§ What to produce
Convert the records, from the line with "Given: Open preview in new tab icon" up to and including the final line of the records, into a Markdown table with the columns n and Line, numbering each row and leaving out blank lines. Omit the pictures from your answer.

§ Information given

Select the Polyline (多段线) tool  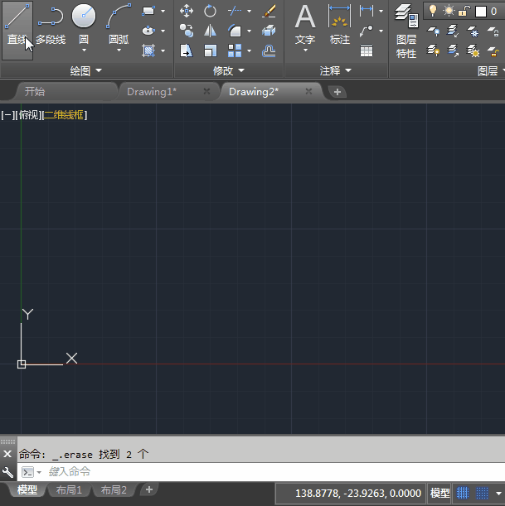pos(51,25)
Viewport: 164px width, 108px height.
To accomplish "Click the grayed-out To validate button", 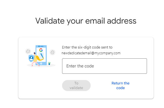I will click(x=76, y=86).
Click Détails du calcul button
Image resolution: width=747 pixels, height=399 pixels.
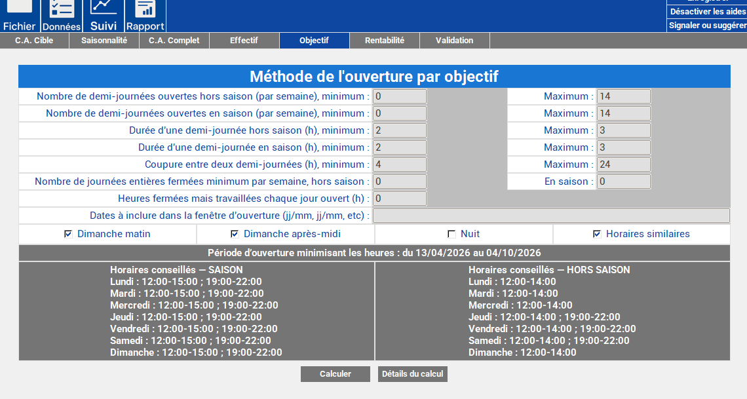click(x=413, y=374)
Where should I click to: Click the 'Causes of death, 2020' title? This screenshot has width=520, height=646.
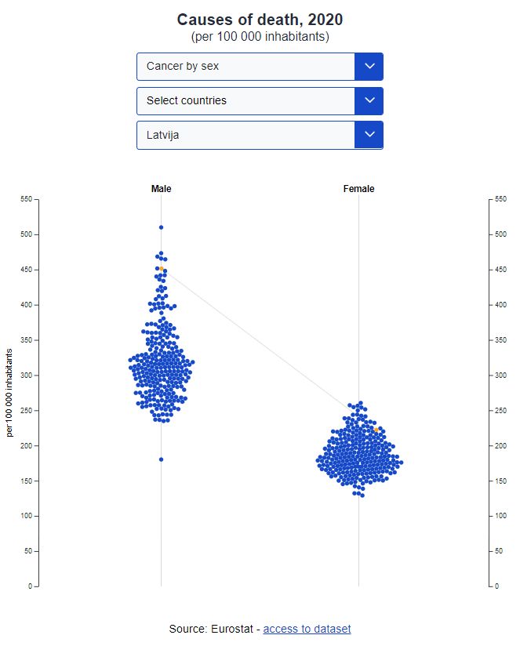click(x=260, y=20)
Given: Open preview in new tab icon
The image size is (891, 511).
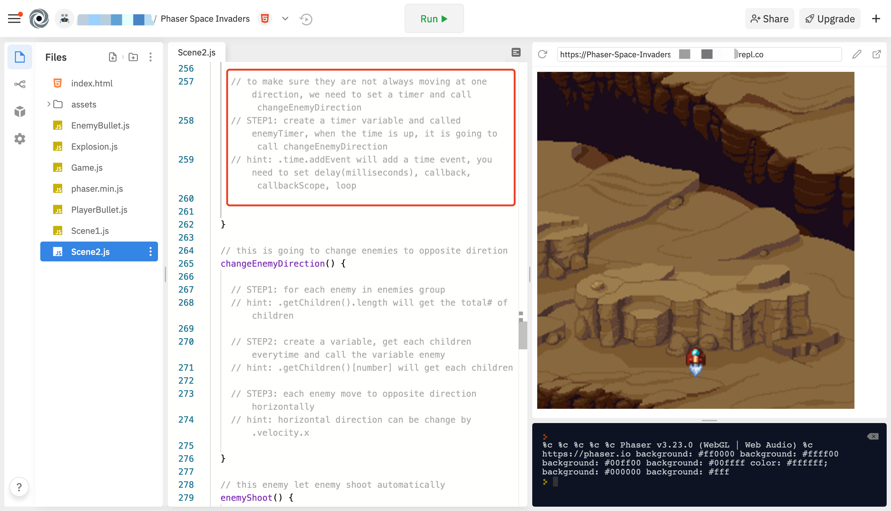Looking at the screenshot, I should click(x=877, y=54).
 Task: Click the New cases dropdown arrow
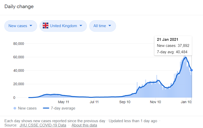[31, 26]
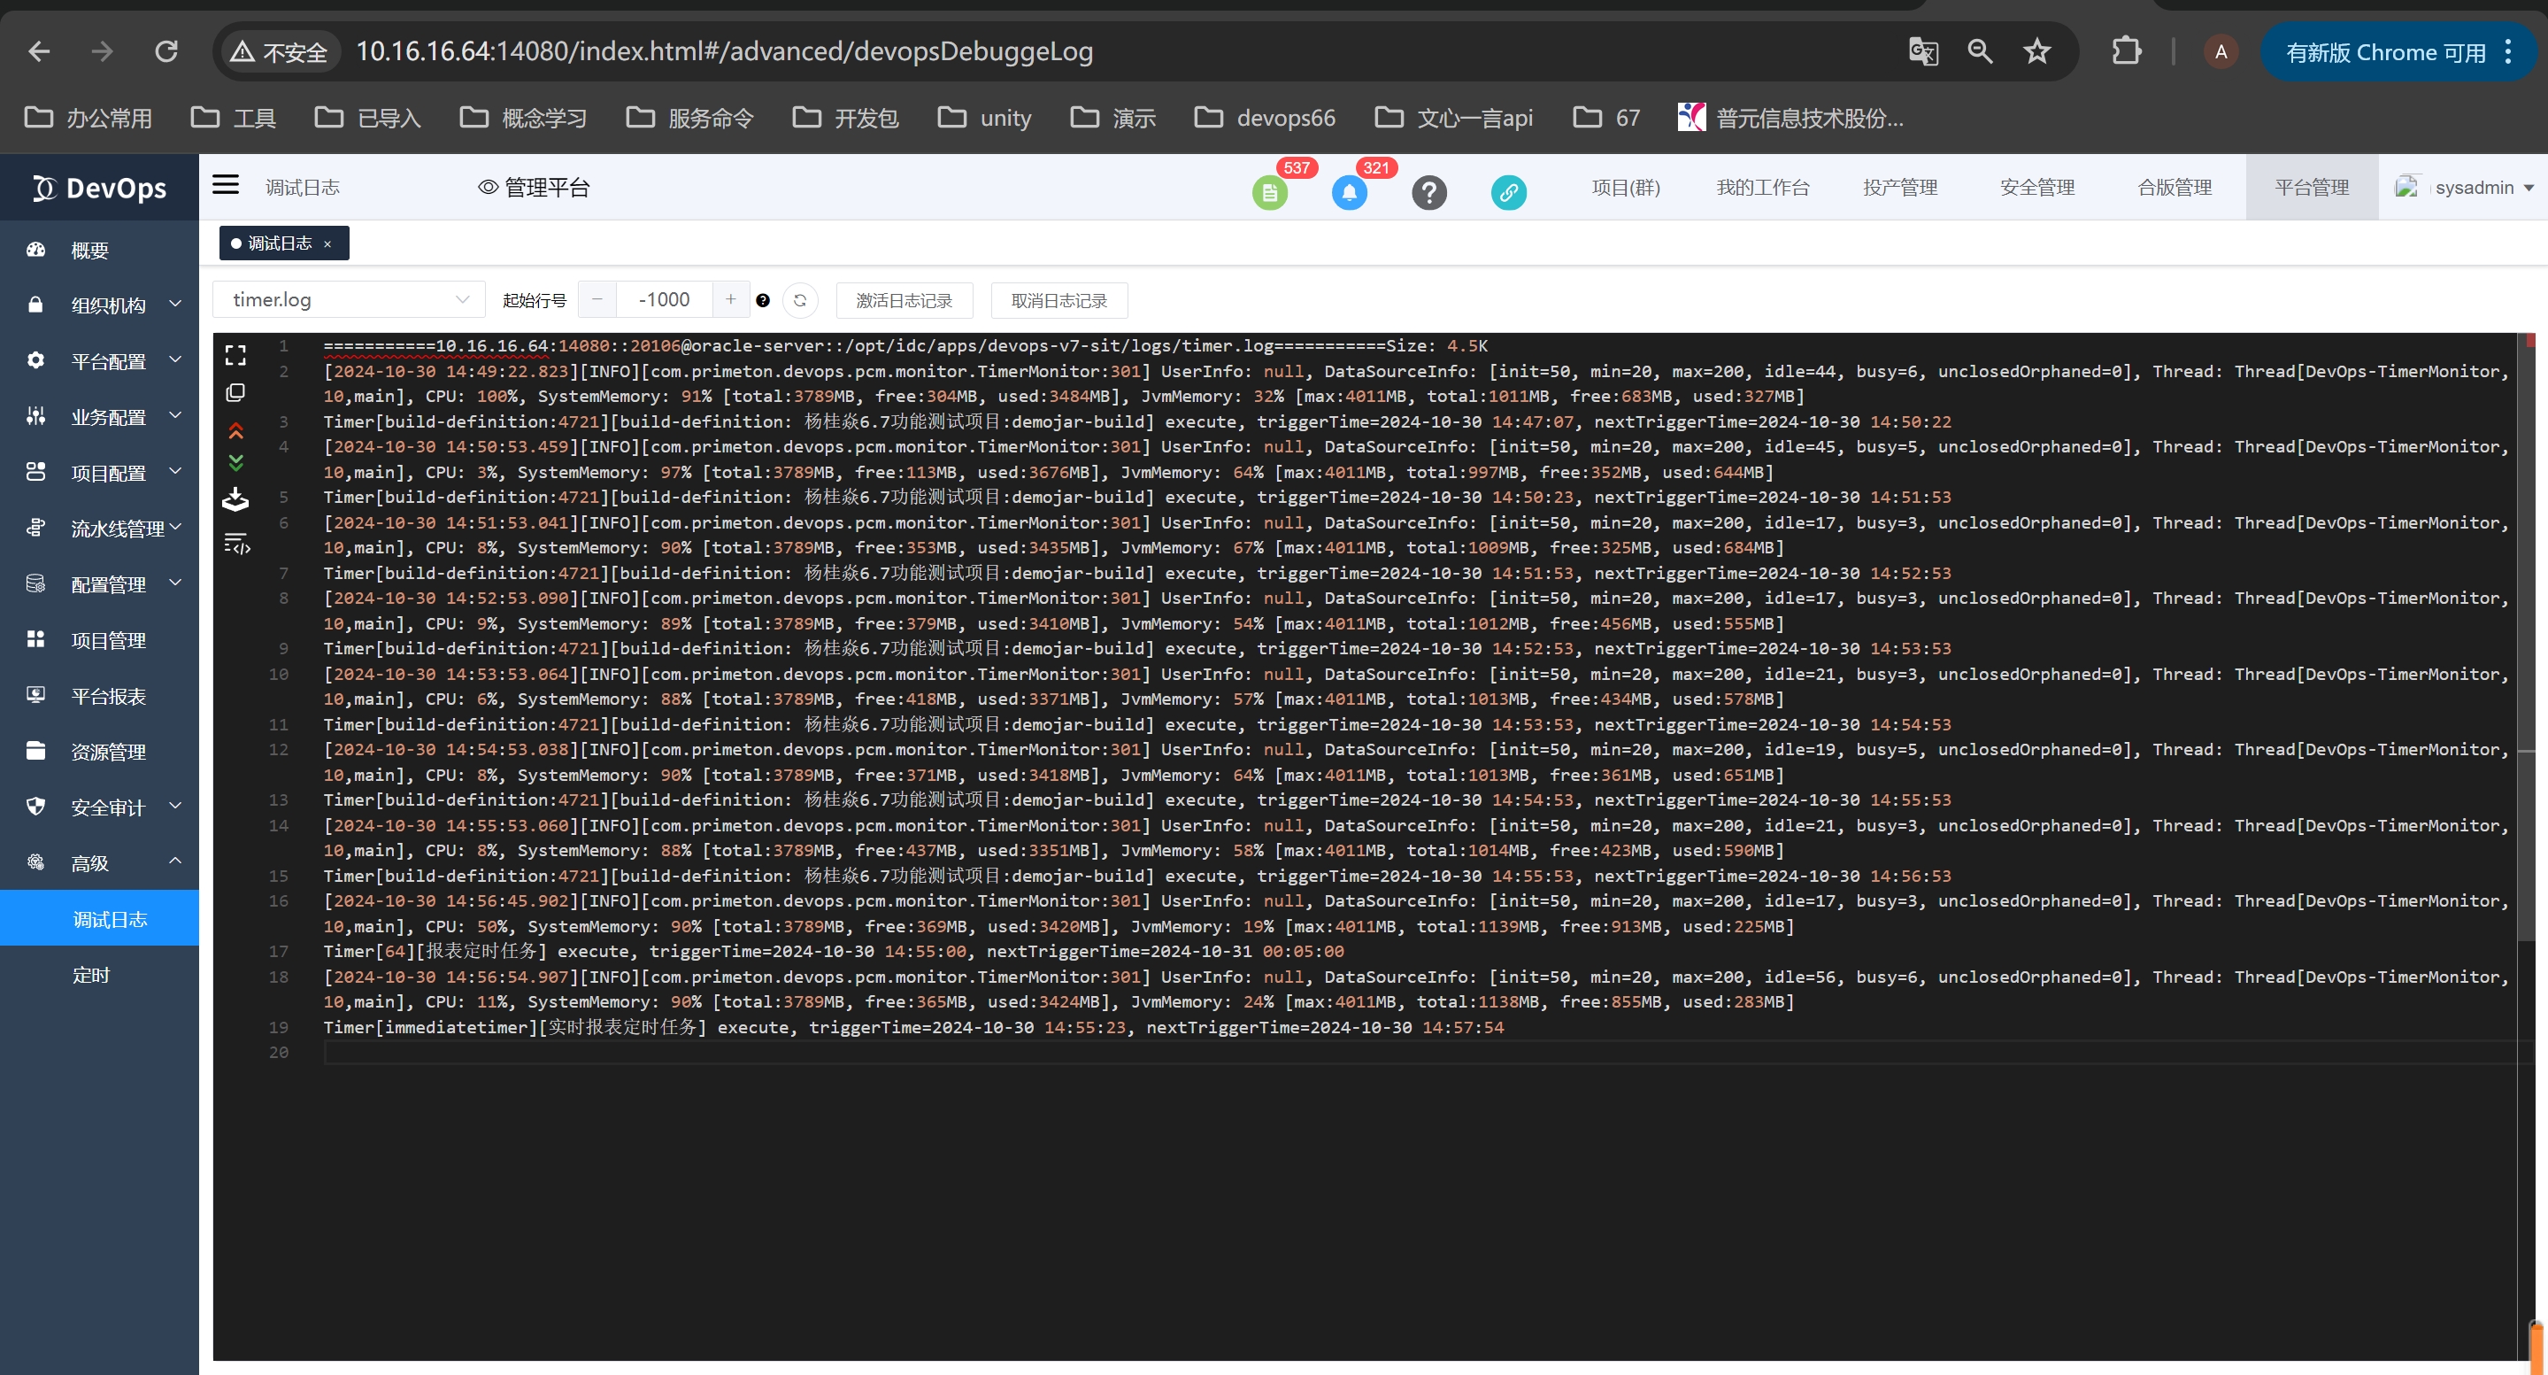Open the timer.log file dropdown
The image size is (2548, 1375).
coord(348,300)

§ Answer for this exercise
| n | Line |
|---|---|
| 1 | Given: Open preview in new tab icon |
| 2 | The image size is (891, 511). |
| 3 | Looking at the screenshot, I should click(x=877, y=54). |
| 4 |  Task: Click the New cases dropdown arrow |
| 5 | [31, 26] |
| 6 | Open the timer.log file dropdown |
| 7 | The image size is (2548, 1375). |
| 8 | coord(348,300) |